### TASK BRIEF
Line tally for the word "scrollbar": count the lines below that contain it and reply with the number alone.

(Collection entries)

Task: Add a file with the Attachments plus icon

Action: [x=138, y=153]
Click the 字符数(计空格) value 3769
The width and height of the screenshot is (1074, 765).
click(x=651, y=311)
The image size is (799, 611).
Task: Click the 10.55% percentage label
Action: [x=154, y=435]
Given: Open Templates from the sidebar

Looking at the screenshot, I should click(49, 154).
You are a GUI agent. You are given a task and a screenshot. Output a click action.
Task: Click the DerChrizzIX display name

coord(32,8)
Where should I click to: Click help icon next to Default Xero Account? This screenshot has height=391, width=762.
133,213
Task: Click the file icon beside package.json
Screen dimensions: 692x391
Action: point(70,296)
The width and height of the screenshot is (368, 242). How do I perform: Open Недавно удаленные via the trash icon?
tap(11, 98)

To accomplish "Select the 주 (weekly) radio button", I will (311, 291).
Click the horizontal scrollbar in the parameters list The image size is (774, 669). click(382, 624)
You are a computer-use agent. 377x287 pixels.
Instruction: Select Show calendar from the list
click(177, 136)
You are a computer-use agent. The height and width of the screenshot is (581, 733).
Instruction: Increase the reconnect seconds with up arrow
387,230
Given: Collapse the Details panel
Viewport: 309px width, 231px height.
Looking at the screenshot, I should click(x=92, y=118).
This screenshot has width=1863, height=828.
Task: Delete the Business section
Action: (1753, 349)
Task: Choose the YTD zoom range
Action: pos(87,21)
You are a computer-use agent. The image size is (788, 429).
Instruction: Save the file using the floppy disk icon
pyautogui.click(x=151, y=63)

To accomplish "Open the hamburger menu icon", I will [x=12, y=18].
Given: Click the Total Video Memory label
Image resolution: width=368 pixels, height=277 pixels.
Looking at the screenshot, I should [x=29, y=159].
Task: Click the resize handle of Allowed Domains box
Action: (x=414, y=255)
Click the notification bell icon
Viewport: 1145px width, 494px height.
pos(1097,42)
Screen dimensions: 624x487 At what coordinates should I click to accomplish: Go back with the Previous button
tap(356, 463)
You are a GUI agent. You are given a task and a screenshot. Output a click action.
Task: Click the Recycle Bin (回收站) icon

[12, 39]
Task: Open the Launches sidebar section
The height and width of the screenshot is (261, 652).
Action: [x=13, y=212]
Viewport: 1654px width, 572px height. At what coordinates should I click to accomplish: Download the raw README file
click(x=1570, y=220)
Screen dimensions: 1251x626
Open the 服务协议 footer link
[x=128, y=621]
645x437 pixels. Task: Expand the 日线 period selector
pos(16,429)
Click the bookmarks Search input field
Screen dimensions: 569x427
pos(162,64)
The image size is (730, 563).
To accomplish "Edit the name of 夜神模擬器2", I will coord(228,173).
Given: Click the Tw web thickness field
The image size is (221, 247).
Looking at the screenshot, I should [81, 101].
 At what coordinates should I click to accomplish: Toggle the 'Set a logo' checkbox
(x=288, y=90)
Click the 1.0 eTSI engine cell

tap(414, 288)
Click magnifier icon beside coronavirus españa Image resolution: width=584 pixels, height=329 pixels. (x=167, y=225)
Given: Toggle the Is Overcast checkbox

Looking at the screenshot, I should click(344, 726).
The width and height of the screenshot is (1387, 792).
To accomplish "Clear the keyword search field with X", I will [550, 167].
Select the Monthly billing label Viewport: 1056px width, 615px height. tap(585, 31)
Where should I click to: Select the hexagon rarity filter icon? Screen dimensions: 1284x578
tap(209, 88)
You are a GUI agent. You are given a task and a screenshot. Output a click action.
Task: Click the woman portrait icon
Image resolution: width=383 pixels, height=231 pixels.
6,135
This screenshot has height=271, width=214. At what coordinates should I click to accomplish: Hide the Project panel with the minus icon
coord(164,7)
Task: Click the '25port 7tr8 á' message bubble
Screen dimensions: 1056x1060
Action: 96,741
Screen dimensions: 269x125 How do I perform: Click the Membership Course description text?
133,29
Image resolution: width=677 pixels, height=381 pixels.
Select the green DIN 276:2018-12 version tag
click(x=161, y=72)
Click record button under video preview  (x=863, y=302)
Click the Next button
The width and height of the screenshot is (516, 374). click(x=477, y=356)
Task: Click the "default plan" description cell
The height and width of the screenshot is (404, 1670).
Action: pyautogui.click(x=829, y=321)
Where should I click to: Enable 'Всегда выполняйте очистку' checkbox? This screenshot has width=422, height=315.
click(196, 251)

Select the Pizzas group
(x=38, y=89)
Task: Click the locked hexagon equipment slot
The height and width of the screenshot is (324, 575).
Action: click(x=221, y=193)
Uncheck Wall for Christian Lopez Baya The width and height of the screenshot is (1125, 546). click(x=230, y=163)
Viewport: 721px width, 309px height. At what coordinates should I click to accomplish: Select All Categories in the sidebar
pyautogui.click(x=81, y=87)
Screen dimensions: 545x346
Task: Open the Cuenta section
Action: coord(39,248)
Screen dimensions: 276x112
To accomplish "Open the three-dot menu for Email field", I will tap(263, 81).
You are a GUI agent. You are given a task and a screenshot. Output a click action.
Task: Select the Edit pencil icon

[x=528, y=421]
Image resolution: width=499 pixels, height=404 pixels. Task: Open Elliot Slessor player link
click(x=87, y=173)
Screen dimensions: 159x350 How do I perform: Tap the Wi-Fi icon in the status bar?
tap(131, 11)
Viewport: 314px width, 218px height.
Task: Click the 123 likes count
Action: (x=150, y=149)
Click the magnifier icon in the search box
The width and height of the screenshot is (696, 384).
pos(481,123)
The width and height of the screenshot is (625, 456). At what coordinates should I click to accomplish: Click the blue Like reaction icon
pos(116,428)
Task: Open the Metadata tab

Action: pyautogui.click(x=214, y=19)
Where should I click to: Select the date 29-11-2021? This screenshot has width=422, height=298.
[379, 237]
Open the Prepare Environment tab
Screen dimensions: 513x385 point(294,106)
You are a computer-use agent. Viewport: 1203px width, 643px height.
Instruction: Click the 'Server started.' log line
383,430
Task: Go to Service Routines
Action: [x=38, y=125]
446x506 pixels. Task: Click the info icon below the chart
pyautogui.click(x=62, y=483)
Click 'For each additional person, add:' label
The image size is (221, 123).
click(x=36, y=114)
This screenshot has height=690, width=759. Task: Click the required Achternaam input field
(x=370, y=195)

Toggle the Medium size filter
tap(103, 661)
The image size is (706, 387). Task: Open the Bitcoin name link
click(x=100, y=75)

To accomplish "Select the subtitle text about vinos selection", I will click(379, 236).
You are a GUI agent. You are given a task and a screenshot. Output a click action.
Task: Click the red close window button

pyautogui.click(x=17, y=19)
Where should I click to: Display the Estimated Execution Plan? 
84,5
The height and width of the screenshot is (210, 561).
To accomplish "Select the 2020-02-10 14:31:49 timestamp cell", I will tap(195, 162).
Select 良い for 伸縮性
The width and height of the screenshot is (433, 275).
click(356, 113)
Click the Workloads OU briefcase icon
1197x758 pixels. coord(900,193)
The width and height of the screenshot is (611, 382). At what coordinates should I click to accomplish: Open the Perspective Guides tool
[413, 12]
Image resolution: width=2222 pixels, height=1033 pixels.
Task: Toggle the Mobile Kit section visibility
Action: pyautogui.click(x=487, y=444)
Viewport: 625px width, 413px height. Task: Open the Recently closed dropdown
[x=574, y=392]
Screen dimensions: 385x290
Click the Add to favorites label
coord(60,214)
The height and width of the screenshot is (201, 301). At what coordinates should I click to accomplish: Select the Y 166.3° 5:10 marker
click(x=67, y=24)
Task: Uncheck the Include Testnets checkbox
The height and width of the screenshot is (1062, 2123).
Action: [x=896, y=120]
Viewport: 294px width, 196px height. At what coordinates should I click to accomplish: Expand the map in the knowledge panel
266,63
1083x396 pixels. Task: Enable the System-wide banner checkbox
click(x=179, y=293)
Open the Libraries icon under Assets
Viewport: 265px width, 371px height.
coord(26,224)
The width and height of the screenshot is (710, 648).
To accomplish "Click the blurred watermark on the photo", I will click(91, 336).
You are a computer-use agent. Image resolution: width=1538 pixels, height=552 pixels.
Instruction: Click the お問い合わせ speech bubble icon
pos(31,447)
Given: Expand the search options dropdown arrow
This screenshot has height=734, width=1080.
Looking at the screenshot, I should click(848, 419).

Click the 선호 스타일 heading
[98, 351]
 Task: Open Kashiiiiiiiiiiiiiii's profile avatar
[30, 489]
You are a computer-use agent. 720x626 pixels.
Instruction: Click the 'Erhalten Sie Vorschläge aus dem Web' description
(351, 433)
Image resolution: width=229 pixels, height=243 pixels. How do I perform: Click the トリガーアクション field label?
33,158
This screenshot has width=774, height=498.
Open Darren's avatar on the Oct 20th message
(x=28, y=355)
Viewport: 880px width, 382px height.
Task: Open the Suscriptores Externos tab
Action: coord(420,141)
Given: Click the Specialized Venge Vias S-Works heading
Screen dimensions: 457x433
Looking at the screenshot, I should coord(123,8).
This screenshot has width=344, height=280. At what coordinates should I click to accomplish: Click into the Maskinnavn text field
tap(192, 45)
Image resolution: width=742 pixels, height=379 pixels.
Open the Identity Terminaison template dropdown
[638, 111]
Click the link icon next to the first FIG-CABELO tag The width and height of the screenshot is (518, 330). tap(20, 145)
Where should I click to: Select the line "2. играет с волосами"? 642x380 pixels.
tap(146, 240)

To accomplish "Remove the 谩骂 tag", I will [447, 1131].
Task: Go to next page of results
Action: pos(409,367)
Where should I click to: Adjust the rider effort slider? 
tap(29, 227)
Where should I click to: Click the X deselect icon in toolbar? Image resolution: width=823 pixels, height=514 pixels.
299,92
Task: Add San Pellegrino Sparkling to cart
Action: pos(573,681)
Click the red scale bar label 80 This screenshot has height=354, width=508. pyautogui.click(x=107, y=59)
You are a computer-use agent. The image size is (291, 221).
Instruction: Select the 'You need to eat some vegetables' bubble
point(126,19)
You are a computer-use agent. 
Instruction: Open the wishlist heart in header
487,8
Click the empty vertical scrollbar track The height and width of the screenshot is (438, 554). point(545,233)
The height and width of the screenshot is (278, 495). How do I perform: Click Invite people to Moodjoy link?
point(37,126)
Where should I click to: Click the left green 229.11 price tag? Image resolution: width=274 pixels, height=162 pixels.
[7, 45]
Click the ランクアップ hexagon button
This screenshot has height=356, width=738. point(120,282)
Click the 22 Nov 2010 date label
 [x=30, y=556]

### TASK RESPONSE
2